:: Data under study

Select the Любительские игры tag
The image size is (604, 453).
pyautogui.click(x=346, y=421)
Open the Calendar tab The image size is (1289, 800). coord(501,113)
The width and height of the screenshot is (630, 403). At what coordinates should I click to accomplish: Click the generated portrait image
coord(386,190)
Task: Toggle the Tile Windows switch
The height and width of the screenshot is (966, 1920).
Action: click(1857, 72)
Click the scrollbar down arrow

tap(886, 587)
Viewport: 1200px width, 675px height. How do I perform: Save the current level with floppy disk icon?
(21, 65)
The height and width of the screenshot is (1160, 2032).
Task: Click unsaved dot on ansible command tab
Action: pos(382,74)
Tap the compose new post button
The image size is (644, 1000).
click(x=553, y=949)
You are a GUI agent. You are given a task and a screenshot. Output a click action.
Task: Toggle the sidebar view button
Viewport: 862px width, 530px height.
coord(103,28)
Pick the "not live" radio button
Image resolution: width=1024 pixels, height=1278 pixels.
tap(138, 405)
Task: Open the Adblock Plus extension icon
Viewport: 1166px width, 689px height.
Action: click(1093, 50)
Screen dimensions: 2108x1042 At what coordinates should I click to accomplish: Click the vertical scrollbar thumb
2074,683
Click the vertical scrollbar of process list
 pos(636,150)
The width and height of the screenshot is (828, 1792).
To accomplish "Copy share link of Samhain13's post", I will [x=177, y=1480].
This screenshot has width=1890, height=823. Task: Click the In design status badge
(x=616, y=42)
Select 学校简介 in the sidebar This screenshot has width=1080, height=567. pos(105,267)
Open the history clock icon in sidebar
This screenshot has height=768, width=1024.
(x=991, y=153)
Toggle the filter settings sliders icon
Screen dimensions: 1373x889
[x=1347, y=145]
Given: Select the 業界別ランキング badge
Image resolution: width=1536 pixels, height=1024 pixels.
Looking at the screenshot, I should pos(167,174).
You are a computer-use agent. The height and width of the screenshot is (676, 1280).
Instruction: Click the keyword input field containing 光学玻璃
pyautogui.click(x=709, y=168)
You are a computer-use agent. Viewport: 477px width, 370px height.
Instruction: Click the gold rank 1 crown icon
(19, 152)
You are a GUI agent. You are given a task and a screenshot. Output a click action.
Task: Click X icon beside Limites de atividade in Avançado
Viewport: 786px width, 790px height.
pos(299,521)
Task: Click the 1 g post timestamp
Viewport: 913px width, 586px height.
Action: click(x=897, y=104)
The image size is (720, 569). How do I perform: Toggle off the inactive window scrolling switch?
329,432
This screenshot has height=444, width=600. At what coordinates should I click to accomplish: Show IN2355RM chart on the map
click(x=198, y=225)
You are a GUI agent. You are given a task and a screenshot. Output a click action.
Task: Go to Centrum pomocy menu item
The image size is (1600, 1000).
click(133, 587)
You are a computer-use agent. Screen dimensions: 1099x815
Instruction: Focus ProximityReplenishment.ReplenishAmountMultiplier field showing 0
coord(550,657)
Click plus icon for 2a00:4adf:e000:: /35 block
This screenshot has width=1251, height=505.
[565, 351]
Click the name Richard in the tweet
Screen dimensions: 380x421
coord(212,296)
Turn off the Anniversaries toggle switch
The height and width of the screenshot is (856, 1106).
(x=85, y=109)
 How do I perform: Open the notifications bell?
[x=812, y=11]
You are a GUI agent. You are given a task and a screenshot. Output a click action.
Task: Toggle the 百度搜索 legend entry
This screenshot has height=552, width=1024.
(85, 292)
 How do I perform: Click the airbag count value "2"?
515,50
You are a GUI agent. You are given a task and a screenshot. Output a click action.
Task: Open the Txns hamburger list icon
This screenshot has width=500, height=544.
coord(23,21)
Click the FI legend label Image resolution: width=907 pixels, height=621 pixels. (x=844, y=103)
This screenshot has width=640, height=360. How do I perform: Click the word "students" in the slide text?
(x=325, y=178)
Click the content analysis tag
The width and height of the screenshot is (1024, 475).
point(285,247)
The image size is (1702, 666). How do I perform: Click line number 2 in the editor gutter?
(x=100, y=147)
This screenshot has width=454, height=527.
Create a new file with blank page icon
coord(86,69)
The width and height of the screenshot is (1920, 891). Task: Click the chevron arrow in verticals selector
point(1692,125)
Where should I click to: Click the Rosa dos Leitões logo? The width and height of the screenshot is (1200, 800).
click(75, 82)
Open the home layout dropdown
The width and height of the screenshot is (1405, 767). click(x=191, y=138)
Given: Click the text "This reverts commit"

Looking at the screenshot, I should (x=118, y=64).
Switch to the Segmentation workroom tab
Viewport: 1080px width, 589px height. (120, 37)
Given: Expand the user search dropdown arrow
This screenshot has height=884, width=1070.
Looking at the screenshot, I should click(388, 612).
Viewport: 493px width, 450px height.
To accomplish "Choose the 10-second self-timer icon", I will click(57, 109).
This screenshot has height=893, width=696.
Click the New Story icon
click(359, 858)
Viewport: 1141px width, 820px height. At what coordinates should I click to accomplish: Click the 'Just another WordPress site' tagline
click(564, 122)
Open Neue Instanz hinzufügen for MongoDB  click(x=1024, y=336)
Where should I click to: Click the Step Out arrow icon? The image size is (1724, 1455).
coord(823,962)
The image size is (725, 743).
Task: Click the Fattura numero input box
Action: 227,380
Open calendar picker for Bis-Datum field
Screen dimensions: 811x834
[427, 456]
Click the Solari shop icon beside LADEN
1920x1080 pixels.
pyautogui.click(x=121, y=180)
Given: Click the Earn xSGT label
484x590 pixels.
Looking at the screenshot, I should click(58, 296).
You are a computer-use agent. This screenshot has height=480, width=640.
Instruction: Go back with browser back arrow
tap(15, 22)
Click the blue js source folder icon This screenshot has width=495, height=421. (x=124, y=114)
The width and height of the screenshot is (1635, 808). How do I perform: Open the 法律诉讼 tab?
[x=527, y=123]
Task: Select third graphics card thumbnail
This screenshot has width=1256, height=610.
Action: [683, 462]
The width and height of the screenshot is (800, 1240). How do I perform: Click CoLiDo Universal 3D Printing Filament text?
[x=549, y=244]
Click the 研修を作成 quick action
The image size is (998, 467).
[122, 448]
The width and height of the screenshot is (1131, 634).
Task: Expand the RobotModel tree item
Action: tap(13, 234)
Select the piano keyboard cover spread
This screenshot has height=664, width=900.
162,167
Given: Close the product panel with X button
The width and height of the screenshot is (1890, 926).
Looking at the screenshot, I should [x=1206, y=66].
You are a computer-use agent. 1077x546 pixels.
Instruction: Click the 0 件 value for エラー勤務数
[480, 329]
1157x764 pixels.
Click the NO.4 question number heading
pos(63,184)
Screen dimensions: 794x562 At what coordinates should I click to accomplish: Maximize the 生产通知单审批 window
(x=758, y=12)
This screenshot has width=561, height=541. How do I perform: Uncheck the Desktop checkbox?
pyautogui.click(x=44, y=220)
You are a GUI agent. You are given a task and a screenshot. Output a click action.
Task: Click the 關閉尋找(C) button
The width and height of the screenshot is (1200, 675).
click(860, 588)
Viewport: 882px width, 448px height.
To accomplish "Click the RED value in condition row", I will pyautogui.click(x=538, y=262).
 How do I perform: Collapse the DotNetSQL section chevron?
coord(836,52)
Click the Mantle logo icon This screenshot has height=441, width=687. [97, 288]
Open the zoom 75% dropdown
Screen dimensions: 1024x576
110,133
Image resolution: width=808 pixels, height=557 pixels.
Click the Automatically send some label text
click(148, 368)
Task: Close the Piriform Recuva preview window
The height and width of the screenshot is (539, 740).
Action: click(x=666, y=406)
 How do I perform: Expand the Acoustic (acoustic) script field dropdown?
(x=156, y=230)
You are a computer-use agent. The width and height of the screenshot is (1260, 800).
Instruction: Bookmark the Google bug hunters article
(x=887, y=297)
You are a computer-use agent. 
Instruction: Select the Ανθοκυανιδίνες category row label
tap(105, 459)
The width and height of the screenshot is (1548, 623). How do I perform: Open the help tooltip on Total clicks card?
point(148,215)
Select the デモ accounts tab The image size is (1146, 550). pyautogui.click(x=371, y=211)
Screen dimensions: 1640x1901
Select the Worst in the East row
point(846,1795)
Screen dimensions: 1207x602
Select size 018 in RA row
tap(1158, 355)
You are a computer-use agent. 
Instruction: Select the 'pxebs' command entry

::::

— Task item —
Of the lines above, output exactly those from the line bearing "Task: Open the Adblock Plus extension icon" through the line bearing "Open the history clock icon in sidebar", inclusive.

— Reply —
Task: Open the Adblock Plus extension icon
Viewport: 1166px width, 689px height.
Action: click(1093, 50)
Screen dimensions: 2108x1042 At what coordinates should I click to accomplish: Click the vertical scrollbar thumb
2074,683
Click the vertical scrollbar of process list
 pos(636,150)
The width and height of the screenshot is (828, 1792).
To accomplish "Copy share link of Samhain13's post", I will [x=177, y=1480].
This screenshot has width=1890, height=823. Task: Click the In design status badge
(x=616, y=42)
Select 学校简介 in the sidebar This screenshot has width=1080, height=567. pos(105,267)
Open the history clock icon in sidebar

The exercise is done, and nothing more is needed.